◆ Instructions to follow
Nothing but the lines from the top of the following entries through the line with "561x272 pixels." should be printed, exactly as they are.

===== Input for this task

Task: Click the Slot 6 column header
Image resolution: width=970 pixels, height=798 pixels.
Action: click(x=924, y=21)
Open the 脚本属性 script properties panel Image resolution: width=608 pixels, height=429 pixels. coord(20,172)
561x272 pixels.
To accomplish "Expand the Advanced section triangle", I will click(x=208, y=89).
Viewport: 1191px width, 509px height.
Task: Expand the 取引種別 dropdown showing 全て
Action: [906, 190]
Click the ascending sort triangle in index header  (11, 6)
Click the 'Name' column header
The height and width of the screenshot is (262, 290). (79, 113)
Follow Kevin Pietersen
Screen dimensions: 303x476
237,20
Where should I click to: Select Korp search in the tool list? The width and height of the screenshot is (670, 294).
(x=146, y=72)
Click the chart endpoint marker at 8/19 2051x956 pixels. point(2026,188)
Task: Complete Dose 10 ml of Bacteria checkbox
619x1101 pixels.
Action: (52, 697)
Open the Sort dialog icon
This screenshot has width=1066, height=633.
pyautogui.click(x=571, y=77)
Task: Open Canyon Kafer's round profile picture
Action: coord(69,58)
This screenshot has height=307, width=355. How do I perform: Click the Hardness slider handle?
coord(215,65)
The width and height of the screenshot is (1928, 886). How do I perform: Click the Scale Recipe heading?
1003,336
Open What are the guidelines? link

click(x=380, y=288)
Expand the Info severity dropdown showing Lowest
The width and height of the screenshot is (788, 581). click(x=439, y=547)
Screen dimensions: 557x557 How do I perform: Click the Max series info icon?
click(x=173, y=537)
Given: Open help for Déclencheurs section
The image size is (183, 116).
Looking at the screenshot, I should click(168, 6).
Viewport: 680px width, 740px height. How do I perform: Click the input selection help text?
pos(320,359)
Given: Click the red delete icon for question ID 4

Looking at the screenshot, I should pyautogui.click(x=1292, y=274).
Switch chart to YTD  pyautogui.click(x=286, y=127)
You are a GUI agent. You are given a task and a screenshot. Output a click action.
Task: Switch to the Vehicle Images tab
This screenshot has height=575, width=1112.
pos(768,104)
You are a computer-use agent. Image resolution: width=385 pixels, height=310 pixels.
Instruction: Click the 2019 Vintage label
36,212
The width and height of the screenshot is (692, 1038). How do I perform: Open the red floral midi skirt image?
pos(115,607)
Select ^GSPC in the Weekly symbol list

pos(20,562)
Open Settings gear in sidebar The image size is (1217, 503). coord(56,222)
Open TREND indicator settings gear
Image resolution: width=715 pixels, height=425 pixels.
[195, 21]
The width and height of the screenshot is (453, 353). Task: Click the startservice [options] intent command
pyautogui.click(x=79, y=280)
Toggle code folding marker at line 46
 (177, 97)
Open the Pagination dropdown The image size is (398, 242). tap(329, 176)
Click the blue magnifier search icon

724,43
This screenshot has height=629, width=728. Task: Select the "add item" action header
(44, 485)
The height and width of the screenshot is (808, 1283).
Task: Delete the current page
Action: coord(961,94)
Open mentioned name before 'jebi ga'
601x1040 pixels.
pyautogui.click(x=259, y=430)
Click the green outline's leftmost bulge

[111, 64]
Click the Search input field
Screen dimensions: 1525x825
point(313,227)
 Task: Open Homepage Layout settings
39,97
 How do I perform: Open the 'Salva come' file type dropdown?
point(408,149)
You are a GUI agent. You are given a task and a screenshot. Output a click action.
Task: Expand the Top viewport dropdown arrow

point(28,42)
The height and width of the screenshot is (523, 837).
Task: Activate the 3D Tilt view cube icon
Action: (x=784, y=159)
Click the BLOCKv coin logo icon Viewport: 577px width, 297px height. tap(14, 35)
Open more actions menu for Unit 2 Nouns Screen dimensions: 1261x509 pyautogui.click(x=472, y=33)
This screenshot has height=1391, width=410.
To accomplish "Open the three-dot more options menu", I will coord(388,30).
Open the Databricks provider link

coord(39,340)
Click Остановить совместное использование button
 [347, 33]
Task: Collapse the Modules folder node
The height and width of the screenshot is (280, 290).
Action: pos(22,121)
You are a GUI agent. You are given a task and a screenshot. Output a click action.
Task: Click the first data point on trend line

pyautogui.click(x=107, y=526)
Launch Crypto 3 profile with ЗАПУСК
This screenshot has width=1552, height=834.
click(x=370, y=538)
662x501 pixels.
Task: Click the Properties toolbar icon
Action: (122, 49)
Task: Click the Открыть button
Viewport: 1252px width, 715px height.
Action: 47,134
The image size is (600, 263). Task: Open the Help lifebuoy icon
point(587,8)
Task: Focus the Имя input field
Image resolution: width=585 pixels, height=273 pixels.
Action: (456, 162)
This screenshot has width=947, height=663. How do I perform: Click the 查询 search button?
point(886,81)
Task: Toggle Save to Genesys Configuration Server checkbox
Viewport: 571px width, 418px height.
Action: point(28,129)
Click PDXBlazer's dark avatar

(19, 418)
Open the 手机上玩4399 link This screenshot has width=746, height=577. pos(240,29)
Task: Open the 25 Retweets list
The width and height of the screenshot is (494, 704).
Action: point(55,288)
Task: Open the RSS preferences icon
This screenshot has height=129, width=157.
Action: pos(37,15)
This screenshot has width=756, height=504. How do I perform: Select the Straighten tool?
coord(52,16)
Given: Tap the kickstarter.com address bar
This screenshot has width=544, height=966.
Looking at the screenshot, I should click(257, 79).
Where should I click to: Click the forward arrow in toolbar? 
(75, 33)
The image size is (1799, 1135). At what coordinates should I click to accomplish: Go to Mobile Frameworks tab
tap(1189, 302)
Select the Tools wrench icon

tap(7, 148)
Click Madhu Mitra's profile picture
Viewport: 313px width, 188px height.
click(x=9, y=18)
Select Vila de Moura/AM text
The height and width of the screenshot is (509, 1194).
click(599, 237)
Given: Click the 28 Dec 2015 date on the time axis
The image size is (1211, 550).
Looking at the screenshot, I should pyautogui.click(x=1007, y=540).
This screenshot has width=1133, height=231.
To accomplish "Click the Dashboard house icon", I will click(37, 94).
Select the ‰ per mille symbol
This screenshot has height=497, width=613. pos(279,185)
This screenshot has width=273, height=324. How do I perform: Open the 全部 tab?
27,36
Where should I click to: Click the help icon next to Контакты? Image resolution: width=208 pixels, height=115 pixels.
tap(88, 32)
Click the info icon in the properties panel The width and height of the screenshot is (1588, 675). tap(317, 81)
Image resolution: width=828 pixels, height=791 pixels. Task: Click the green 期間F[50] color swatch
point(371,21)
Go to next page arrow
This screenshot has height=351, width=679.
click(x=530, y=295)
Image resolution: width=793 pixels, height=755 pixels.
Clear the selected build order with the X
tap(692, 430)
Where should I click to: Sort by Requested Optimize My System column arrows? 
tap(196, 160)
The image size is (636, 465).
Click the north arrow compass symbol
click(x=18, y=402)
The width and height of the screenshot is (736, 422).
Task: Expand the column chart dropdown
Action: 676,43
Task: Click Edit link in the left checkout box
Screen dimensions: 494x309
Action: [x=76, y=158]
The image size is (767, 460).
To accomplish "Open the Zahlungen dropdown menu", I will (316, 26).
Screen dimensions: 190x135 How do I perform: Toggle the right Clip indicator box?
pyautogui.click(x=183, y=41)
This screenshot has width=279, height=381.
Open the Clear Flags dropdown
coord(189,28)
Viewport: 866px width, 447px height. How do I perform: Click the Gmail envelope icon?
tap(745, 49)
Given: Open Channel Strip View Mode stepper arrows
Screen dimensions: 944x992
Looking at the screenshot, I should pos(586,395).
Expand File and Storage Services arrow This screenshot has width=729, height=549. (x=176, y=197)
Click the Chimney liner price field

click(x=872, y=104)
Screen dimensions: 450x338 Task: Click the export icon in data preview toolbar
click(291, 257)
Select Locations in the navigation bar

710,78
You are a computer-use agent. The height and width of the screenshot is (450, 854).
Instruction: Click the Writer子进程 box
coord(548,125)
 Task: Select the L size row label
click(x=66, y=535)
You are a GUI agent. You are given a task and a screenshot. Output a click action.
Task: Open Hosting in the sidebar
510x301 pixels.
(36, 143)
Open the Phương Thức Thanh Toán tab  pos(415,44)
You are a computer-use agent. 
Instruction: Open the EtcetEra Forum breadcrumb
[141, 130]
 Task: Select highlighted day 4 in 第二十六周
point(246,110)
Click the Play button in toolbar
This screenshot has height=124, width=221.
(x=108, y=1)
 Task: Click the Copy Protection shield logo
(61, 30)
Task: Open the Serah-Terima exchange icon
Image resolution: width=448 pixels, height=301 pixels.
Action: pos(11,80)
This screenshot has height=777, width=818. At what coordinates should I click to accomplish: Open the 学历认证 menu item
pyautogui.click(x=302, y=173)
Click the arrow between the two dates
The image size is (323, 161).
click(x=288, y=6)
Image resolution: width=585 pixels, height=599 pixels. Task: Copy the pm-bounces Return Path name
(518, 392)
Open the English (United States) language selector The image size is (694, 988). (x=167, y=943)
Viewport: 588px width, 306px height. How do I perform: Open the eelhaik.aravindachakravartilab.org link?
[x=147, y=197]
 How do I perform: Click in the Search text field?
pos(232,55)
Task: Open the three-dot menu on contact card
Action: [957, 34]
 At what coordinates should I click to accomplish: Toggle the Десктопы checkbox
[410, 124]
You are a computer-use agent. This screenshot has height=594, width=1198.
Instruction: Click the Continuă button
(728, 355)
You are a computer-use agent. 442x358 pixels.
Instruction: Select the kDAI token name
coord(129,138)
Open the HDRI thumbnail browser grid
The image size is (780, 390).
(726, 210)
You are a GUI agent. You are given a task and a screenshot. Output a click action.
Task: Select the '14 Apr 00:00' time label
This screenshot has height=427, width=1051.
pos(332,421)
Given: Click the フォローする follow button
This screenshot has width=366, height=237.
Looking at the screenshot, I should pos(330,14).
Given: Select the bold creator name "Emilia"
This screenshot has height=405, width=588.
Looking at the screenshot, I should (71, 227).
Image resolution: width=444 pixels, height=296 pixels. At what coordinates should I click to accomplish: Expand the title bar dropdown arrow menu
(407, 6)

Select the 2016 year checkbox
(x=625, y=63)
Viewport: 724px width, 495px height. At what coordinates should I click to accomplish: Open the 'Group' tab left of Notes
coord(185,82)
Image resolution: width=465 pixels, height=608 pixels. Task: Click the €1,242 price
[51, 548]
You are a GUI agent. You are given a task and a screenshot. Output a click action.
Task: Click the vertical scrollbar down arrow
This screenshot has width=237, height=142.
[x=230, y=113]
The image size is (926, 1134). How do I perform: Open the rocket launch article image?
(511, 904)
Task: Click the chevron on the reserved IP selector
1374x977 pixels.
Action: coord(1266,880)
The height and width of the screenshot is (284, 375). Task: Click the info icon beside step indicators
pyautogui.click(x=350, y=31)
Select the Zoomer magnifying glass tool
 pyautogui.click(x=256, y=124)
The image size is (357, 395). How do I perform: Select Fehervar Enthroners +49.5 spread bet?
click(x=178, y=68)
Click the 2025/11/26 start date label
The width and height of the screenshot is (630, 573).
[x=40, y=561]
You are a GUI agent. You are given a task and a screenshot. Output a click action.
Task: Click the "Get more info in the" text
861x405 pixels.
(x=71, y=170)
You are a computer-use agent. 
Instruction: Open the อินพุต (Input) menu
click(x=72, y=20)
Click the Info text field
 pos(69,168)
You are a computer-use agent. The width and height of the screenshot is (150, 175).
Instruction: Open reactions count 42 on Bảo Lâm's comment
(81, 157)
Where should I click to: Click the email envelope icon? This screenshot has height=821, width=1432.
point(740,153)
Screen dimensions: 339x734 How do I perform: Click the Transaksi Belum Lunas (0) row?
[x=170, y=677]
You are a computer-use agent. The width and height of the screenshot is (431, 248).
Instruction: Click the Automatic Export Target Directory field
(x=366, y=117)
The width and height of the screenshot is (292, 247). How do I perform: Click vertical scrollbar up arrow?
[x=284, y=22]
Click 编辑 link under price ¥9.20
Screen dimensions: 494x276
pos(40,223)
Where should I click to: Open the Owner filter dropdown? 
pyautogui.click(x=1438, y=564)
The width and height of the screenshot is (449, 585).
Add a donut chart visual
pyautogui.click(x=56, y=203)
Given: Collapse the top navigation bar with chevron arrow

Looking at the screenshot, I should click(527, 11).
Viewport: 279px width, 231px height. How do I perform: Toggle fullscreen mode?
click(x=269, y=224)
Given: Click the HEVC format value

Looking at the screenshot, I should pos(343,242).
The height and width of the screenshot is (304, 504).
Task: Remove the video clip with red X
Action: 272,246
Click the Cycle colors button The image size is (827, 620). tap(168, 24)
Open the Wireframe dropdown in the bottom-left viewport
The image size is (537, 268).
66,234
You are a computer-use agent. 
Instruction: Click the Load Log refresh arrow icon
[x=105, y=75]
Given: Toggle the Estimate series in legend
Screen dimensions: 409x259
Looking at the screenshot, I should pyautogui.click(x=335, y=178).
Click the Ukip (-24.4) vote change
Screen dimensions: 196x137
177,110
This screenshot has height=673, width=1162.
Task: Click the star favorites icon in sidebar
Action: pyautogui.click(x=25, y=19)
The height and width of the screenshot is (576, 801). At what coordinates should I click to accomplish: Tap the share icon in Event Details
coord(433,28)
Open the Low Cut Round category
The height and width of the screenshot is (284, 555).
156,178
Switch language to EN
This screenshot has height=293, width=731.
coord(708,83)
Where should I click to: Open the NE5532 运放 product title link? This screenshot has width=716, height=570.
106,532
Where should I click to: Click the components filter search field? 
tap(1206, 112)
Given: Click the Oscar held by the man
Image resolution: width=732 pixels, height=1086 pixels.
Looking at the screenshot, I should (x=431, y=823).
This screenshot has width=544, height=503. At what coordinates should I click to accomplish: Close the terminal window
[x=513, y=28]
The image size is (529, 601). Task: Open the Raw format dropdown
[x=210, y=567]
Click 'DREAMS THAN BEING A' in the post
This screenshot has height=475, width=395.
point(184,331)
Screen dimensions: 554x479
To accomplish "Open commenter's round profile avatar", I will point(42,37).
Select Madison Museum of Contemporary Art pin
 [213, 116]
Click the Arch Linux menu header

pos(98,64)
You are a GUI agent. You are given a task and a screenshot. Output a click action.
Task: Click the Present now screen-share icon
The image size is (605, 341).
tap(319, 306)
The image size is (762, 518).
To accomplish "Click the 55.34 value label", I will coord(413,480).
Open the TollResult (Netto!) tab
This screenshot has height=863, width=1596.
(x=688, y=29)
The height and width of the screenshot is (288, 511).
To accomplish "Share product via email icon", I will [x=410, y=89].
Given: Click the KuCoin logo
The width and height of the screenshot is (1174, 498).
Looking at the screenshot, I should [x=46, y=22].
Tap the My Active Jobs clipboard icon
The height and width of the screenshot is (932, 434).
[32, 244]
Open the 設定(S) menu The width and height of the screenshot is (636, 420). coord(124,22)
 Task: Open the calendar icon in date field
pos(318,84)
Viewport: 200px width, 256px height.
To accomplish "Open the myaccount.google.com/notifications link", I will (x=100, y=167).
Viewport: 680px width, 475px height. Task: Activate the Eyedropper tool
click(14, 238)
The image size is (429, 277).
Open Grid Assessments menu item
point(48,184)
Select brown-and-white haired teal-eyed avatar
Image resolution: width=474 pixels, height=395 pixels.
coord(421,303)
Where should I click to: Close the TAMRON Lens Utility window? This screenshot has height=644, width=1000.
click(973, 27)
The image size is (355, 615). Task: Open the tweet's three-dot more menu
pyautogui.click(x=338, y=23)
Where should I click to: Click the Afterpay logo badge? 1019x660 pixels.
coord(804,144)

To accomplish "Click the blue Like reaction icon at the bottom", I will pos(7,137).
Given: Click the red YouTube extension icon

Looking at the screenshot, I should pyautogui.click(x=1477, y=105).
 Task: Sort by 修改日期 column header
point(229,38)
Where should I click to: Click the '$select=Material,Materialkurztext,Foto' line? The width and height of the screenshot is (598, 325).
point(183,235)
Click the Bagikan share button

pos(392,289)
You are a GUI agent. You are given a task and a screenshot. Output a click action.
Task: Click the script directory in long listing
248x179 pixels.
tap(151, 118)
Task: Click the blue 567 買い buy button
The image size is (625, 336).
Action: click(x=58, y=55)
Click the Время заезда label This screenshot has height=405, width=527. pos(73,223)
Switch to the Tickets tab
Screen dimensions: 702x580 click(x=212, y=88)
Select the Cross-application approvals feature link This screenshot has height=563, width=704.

==========

◆ Exercise solution
Task: Click the Slot 6 column header
Image resolution: width=970 pixels, height=798 pixels.
Action: click(x=924, y=21)
Open the 脚本属性 script properties panel Image resolution: width=608 pixels, height=429 pixels. coord(20,172)
561x272 pixels.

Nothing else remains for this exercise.